A possible solution is to split a huge graph into multiple levels of detail. For example: A top most level, where nodes are countries (France is a neighbor of Italy, so consider only those two, or perhaps their neighbors as well to also consider routes through Switzerland), a mid level where nodes are “regions”/cities and a lowest level where nodes are actually street crossings.
[..] At least in C I can only make arrays so big. [..]
int * buffer = malloc(10 * sizeof(int)); // space for 10 int, add error handling
// ... some code ...
// need more space
void * new_buffer = realloc(buffer, 12 * sizeof(int)); // space for 12 int
if (new_buffer) {
buffer = new_buffer;
buffer[11] = 42; // perfectly fine
} else { /* error handling */ }
Per my understanding, the color is not part of the graph, but part of the node.
Consider you have a graph of nodes.
A>B
B>C
A = {color:white, name:A}
B = {color:nil, name:B}
and etc.
You traverse the graph at the node level.
There are graph storage systems that treats everything as a node
, like semantic web / RDF. But in general, when talking about graphs, the unit is nodes, and nodes will have attributes.
Consider ‘G,V’ a abstract collection or iterator.
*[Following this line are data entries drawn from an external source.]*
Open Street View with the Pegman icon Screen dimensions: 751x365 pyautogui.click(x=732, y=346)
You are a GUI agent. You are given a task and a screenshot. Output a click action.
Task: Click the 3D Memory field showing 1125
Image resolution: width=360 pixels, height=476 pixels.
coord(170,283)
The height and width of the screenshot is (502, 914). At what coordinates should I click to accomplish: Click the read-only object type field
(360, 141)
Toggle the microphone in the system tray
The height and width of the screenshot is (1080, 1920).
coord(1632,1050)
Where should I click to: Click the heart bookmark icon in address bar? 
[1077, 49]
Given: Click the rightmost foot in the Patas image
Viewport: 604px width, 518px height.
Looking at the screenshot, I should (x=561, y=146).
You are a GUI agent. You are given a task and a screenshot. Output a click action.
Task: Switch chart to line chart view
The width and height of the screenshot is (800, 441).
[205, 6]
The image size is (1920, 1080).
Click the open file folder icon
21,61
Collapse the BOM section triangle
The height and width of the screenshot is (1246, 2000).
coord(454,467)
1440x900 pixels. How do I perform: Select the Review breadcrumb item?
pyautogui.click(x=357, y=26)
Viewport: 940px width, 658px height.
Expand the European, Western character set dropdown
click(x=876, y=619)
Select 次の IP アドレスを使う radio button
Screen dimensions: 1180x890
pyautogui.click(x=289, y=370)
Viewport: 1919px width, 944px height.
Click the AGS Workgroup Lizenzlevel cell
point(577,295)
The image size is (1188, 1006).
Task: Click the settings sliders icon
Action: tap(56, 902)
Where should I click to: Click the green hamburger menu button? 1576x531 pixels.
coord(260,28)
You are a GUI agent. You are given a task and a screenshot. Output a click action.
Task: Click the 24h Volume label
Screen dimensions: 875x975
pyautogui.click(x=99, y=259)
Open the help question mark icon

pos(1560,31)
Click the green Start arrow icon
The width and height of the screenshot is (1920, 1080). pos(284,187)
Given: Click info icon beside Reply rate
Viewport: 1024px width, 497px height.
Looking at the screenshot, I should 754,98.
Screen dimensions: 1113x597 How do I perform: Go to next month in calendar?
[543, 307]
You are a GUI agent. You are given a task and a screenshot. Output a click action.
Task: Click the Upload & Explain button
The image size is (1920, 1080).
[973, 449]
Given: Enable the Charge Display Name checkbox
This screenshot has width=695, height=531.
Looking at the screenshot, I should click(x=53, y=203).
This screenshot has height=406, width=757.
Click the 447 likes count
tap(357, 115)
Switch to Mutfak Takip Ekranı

For u in G,V is just iterating over the nodes. Don’t think too deep about the implementation yet. So, you don’t have to traverse the graph to color everything.
Over a billion of nodes? Depends, if you have an array list of 1 billion nodes, with modern computer, it take less than 1 minutes to go through all of them (assume the list fits in the memory). From my experience, this is stored as simple object, often time just node ids.

Large scale graph store and search is quite challenging. People don’t use adjacency list or matrix. Though you can still fit a simple graph of 5 million nodes under 1 GB plain text. There are compressed formats, such as sparse matrix storage format. This is a wellknown problem within CS research and scientists are developing more efficient way to store it every day.

Often time it is not stored in a graph. Graph storage is not a good choice or certain data models. And though you may interface with a graphtheory based query interface, the underlying storage may still be traditional sql relational storage. My assumption is they just query an address service database with your userID and that’s it.
To your final thoughts, depends on the exact type of node data, node relationship and graph complexity. You may have complex weighted graph and storing in edges in adjacency matrix will be soon too complicated.